### EXERCISE DATA
************
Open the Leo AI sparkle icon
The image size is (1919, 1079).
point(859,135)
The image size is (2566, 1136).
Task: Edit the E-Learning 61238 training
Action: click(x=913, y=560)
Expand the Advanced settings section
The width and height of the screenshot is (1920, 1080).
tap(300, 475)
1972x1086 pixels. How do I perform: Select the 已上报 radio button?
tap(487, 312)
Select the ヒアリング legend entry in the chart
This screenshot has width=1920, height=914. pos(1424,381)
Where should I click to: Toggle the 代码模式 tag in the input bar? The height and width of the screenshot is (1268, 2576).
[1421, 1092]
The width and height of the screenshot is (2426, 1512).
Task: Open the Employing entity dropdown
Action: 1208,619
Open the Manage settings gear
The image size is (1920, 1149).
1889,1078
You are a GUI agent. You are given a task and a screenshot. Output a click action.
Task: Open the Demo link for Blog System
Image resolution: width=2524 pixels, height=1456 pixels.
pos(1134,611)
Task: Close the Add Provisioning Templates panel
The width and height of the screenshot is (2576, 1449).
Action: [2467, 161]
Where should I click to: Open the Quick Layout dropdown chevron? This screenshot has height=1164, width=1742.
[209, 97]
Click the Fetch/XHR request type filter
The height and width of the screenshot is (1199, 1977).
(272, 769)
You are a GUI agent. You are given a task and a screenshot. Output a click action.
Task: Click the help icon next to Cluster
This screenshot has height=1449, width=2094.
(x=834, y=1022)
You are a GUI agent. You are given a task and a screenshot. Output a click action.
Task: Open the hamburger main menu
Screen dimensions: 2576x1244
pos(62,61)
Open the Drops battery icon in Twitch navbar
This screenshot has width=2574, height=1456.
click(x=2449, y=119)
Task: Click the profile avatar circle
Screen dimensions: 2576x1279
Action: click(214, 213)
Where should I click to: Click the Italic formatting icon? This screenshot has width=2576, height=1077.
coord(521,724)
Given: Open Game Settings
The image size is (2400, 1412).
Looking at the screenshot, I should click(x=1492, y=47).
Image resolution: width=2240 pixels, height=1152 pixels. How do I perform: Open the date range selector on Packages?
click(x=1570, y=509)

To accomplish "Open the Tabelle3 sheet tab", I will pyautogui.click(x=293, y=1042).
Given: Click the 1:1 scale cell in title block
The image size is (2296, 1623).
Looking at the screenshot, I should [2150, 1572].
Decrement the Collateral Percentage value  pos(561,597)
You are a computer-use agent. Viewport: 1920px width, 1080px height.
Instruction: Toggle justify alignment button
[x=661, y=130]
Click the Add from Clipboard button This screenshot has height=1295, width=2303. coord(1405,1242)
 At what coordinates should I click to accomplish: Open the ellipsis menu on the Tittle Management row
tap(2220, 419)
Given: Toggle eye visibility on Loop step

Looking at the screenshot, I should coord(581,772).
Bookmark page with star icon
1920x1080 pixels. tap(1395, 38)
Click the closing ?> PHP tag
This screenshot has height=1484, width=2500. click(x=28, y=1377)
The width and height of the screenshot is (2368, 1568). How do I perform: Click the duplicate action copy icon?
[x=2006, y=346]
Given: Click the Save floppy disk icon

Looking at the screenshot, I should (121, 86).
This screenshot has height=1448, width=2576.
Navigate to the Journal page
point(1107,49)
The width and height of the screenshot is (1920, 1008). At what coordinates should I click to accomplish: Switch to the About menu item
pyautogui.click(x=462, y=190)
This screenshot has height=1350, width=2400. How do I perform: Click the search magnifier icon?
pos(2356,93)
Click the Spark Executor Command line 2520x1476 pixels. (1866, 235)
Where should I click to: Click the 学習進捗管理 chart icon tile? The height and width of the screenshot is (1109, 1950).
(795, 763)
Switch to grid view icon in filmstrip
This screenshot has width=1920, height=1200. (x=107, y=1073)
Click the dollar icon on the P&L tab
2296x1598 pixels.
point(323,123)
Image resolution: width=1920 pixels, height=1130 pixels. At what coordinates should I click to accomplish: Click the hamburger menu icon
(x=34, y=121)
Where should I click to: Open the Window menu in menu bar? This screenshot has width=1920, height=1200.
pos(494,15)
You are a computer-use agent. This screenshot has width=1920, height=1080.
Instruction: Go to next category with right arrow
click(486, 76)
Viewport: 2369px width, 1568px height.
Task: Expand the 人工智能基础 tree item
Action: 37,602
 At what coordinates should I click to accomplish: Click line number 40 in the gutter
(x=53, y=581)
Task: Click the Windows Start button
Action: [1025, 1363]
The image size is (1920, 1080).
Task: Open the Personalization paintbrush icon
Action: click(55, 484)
************
### WHAT TO DO
Write every line of the material out again exactly.

### ANSWER TO THIS TASK
Open the Leo AI sparkle icon
The image size is (1919, 1079).
point(859,135)
The image size is (2566, 1136).
Task: Edit the E-Learning 61238 training
Action: click(x=913, y=560)
Expand the Advanced settings section
The width and height of the screenshot is (1920, 1080).
tap(300, 475)
1972x1086 pixels. How do I perform: Select the 已上报 radio button?
tap(487, 312)
Select the ヒアリング legend entry in the chart
This screenshot has width=1920, height=914. pos(1424,381)
Where should I click to: Toggle the 代码模式 tag in the input bar? The height and width of the screenshot is (1268, 2576).
[1421, 1092]
The width and height of the screenshot is (2426, 1512).
Task: Open the Employing entity dropdown
Action: 1208,619
Open the Manage settings gear
The image size is (1920, 1149).
1889,1078
You are a GUI agent. You are given a task and a screenshot. Output a click action.
Task: Open the Demo link for Blog System
Image resolution: width=2524 pixels, height=1456 pixels.
pos(1134,611)
Task: Close the Add Provisioning Templates panel
The width and height of the screenshot is (2576, 1449).
Action: [2467, 161]
Where should I click to: Open the Quick Layout dropdown chevron? This screenshot has height=1164, width=1742.
[209, 97]
Click the Fetch/XHR request type filter
The height and width of the screenshot is (1199, 1977).
(272, 769)
You are a GUI agent. You are given a task and a screenshot. Output a click action.
Task: Click the help icon next to Cluster
This screenshot has height=1449, width=2094.
(x=834, y=1022)
You are a GUI agent. You are given a task and a screenshot. Output a click action.
Task: Open the hamburger main menu
Screen dimensions: 2576x1244
pos(62,61)
Open the Drops battery icon in Twitch navbar
This screenshot has width=2574, height=1456.
click(x=2449, y=119)
Task: Click the profile avatar circle
Screen dimensions: 2576x1279
Action: click(214, 213)
Where should I click to: Click the Italic formatting icon? This screenshot has width=2576, height=1077.
coord(521,724)
Given: Open Game Settings
The image size is (2400, 1412).
Looking at the screenshot, I should click(x=1492, y=47).
Image resolution: width=2240 pixels, height=1152 pixels. How do I perform: Open the date range selector on Packages?
click(x=1570, y=509)

To accomplish "Open the Tabelle3 sheet tab", I will pyautogui.click(x=293, y=1042).
Given: Click the 1:1 scale cell in title block
The image size is (2296, 1623).
Looking at the screenshot, I should [2150, 1572].
Decrement the Collateral Percentage value  pos(561,597)
You are a computer-use agent. Viewport: 1920px width, 1080px height.
Instruction: Toggle justify alignment button
[x=661, y=130]
Click the Add from Clipboard button This screenshot has height=1295, width=2303. coord(1405,1242)
 At what coordinates should I click to accomplish: Open the ellipsis menu on the Tittle Management row
tap(2220, 419)
Given: Toggle eye visibility on Loop step

Looking at the screenshot, I should coord(581,772).
Bookmark page with star icon
1920x1080 pixels. tap(1395, 38)
Click the closing ?> PHP tag
This screenshot has height=1484, width=2500. click(x=28, y=1377)
The width and height of the screenshot is (2368, 1568). How do I perform: Click the duplicate action copy icon?
[x=2006, y=346]
Given: Click the Save floppy disk icon

Looking at the screenshot, I should (121, 86).
This screenshot has height=1448, width=2576.
Navigate to the Journal page
point(1107,49)
The width and height of the screenshot is (1920, 1008). At what coordinates should I click to accomplish: Switch to the About menu item
pyautogui.click(x=462, y=190)
This screenshot has height=1350, width=2400. How do I perform: Click the search magnifier icon?
pos(2356,93)
Click the Spark Executor Command line 2520x1476 pixels. (1866, 235)
Where should I click to: Click the 学習進捗管理 chart icon tile? The height and width of the screenshot is (1109, 1950).
(795, 763)
Switch to grid view icon in filmstrip
This screenshot has width=1920, height=1200. (x=107, y=1073)
Click the dollar icon on the P&L tab
2296x1598 pixels.
point(323,123)
Image resolution: width=1920 pixels, height=1130 pixels. At what coordinates should I click to accomplish: Click the hamburger menu icon
(x=34, y=121)
Where should I click to: Open the Window menu in menu bar? This screenshot has width=1920, height=1200.
pos(494,15)
You are a computer-use agent. This screenshot has width=1920, height=1080.
Instruction: Go to next category with right arrow
click(486, 76)
Viewport: 2369px width, 1568px height.
Task: Expand the 人工智能基础 tree item
Action: 37,602
 At what coordinates should I click to accomplish: Click line number 40 in the gutter
(x=53, y=581)
Task: Click the Windows Start button
Action: [1025, 1363]
The image size is (1920, 1080).
Task: Open the Personalization paintbrush icon
Action: click(55, 484)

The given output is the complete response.